Agencia de Informacao de Mocambique (Maputo)

Mozambique: Stae Claims Most Polling Stations Ran Smoothly

Maputo — The vast majority of the 12,694 polling stations in Mozambique's general and provincial elections held on Wednesday did indeed open on time, at 07.00, declared the general director of the electoral Administration Technical Secretariat (STAE), the electoral branch of the civil service, Felisberto Naife, at a Maputo press conference on Thursday.

Naife admitted there were exceptions. In three polling stations, in remote parts of the districts of Macomia and Nangade (Cabo Delgado province), and Pebane (Zambezia), it proved impossible to set up the polling stations the previous night. Helicopters were used to fly the polling station staff and the voting materials in on Wednesday afternoon, and voting took place in the evening.
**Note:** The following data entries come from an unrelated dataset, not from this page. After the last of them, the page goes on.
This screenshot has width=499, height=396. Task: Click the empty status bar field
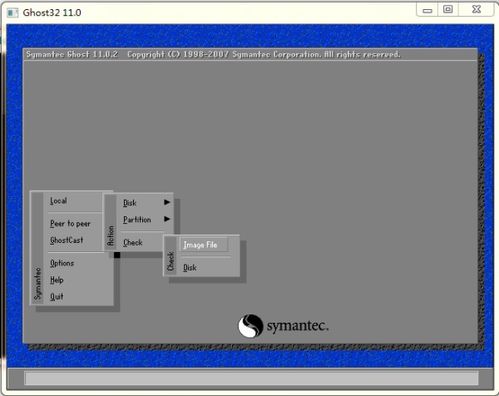coord(252,378)
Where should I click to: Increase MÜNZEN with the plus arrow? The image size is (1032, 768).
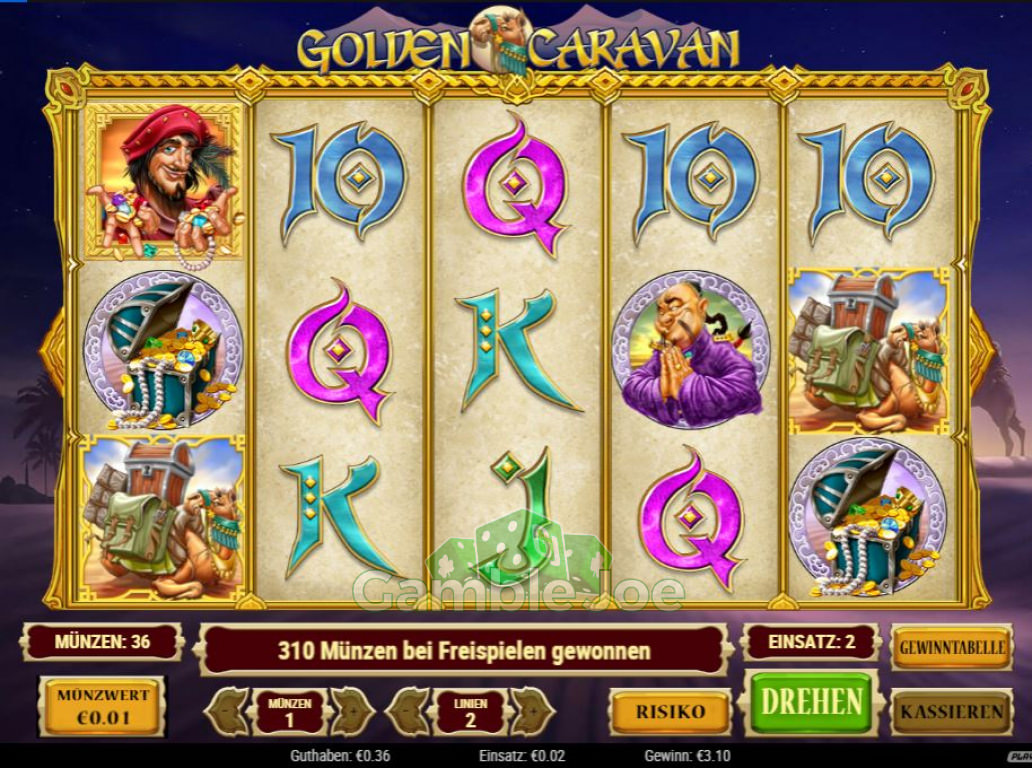pos(351,711)
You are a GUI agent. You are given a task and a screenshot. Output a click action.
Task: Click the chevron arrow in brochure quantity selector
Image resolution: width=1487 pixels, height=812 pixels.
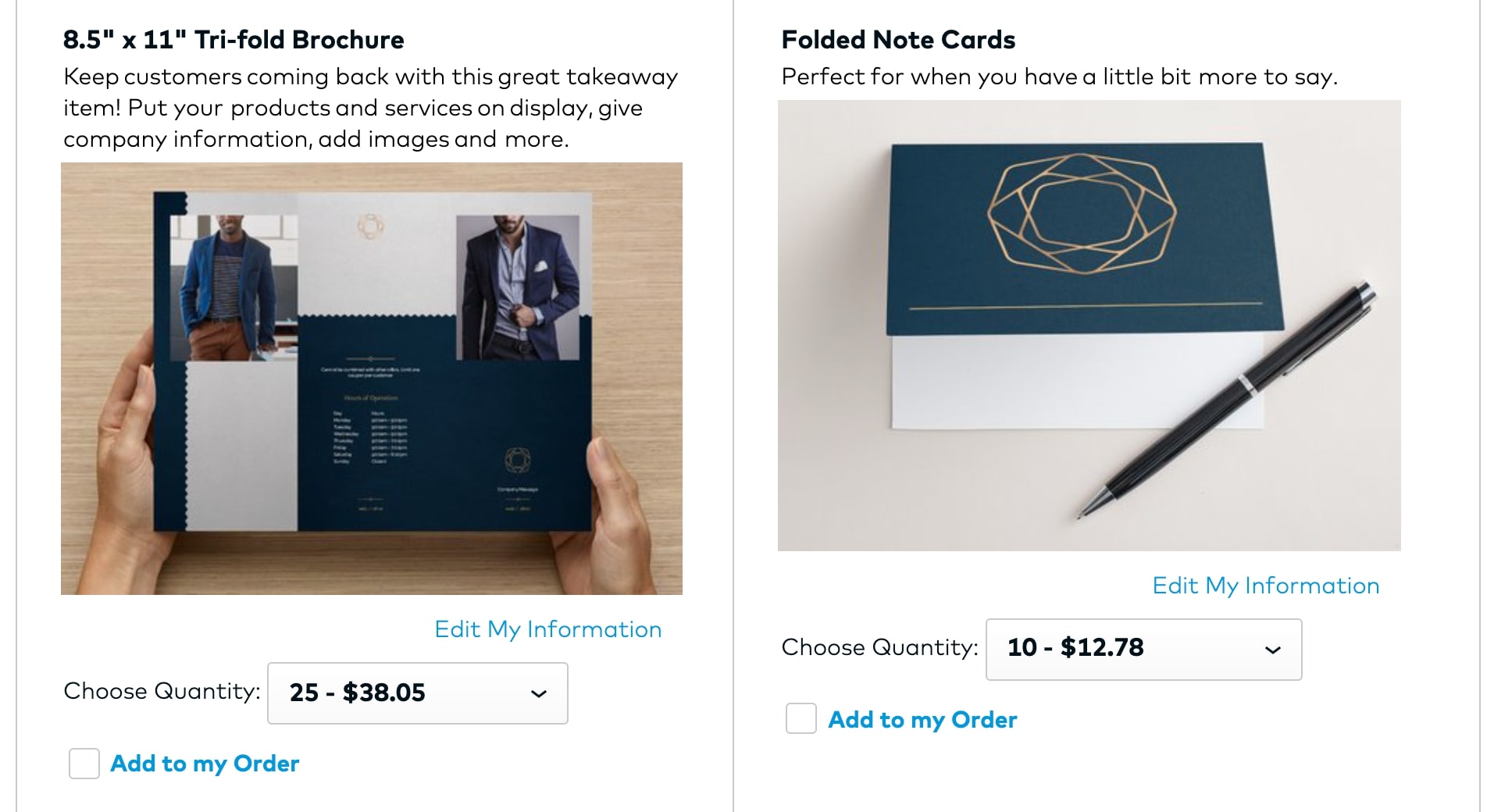coord(539,694)
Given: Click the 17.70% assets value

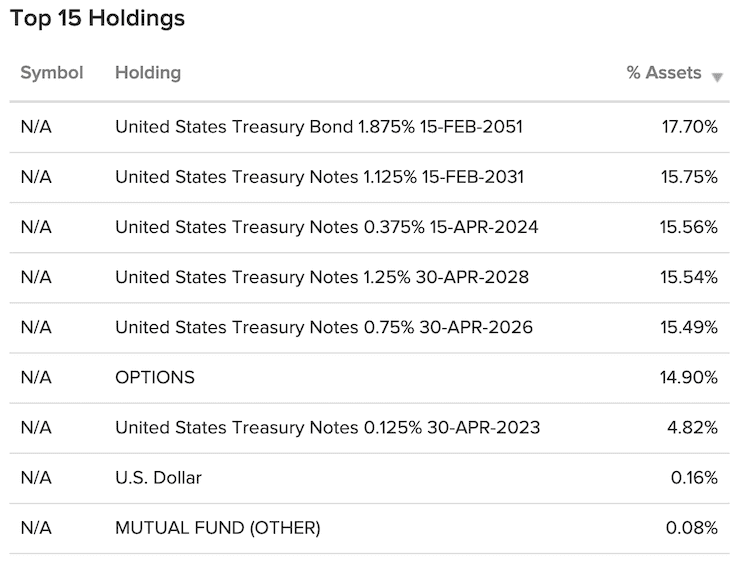Looking at the screenshot, I should tap(690, 127).
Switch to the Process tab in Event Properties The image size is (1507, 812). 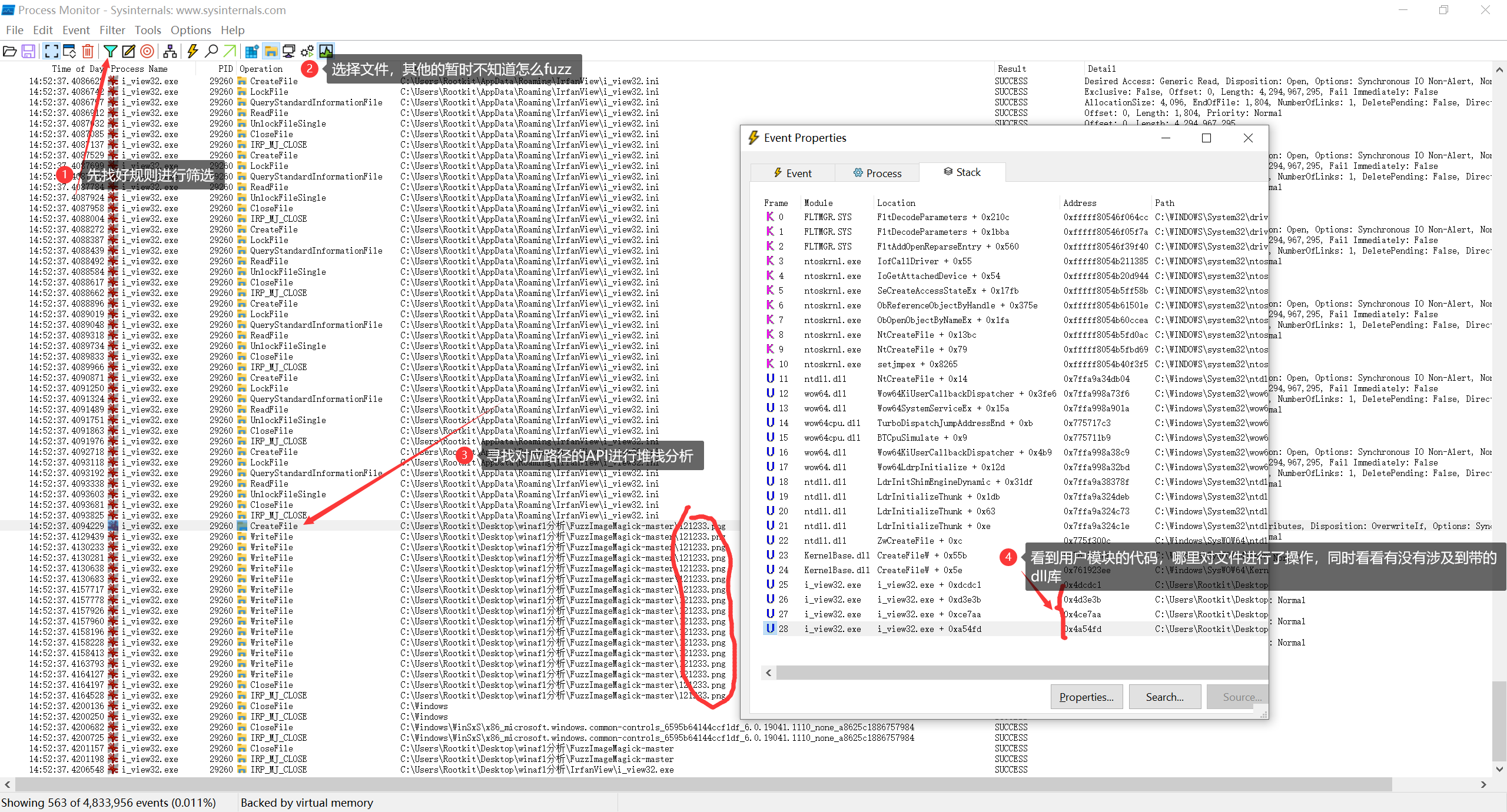tap(878, 172)
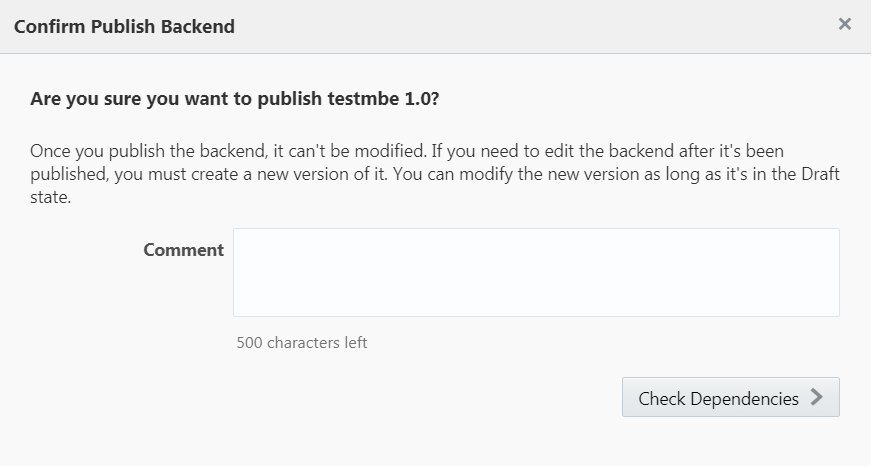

Most of the polling stations closed at 18.00, and Naife said the voting materials are now on their way to the district capitals. In remote areas, the seven helicopters acquired by STAE (four hired, and three on loan from the South African government) are in the air again to evacuate the polling station staff, and ensure that the results sheets and other materials reach the district capitals safely.

The district elections commissions now have three days to collate all the results sheets from the polling stations and produce a district result.

Naife said the turnout was "substantially higher" than in the last general elections (when only 36 per cent of the registered electorate voted), but he was careful not to put any figure on it. Initially it was believed that there was a high turnout because long queues were reported across the country on Wednesday morning.

But by early afternoon, the queues had mostly disappeared. AIM's estimate, on the basis of information currently available, is that turnout is less than 50 per cent of the 9.8 million registered voters.

Naife could not give any response to the various irregularities reported by journalists, but promised that all the cases mentioned would be looked into. The most serious concerns the illegal expulsion of two election observers, one from polling stations in Changara district, Tete province, and the other from Dombe, a small town in Sussundenga district, Manica province.

There are also a few anomalous results. Thus Radio Mozambique reported that in Chicualacuala district, the results sheets posted at polling stations gave incumbent president Armando Guebuza 3,218 votes, and that both his opponents, Afonso Dhlakama, leader of the former rebel movement Renamo, and Daviz Simango, of the Mozambique Democratic Movement, received no votes at all.

Whenever one candidate scores 100 per cent of the votes, fraud must be suspected, but so far no further details are available, and the radio did not say how many Chicualacuala polling stations the results come from.

Naife declined to comment on the Chicualacuala result.